Marketing Expectations

Marketing sets expectations, creating a gap between customer desire and results

Your customers expect what you tell them to expect, and what you don’t tell them to.

Outbound marketing is largely about setting customer expectations, which we do through branding, messaging, feeds-and-speeds lists, pricing and so much more. After encountering a product, customers have gut-level sets of expectations. Drive past a posh French restaurant and a dirty taco truck, and you have two completely different expectations concerning your culinary experience.

Marketing sets expectations, creating a gap between customer desire and resultsWhere bad and good buzz begins is when you set one expectation and deliver another. Set expectations low and deliver high, then people sing your praises everywhere. Invert the expectations and results and you likewise invert a customer’s public reaction.

Marketing is responsible for defining those expectations, and presenting most of them (every employee who interacts with customers is also responsible, and great CEOs make sure they all set the right expectations). Marketing defines the brand – a primary expectation-setting tool – as well as creating content such as functional specification data sheets, brochures, web content and more. Somewhere in this mix, expectations about reliability and commitment to service are also created and propagated.

How marketing describes things sets customer expectations. Words, images, colors, videos – all are used to guide customer thinking and emotions. Many marketers are tempted to present themselves as larger, better and more complete than they really are, which closes deals but ultimately disappoints customers. Yet setting expectations too low may drive away some new customers. Many a company has known this before creating inflated brands and lofty messages, striving for short-term revenues (often in the hope of obtaining enough cash to create the product they inappropriately describe). They risk bad buzz for the sake of a cash sprint.

It rarely ends well.

Other companies, showing a bit of false modesty, are playing the long game – they want a mob of happy customers who gladly recommend their products to everyone. This requires a bit of belt tightening in the early years, but pays off like compound interest over time.

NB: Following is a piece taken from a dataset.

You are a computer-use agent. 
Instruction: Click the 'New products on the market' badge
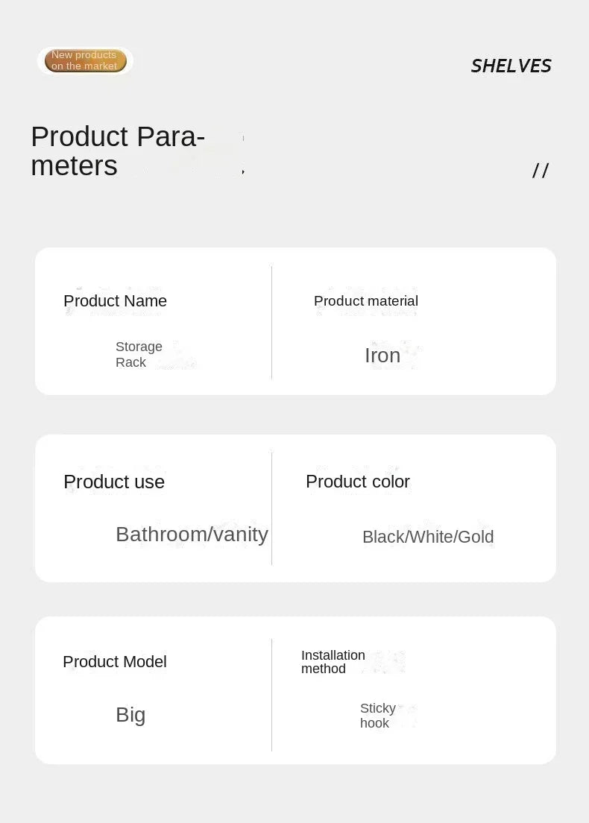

Interestingly, what you do not communicate to customers also sets their expectations. Omit something from your datasheet, and a customer will often assume you cannot deliver. Downplay an important aspect of a product, and customers may well believe you don’t have a product in the category in which they are searching. Fail to mention customer service and they may assume your don’t provide it. Be as careful about what you don’t say as what you do.

Marketers need to know the level of expectation they are setting, and more importantly what the company is delivering. Even the smallest of companies should invest in ongoing customer satisfaction surveying to see gaps between expectations and results.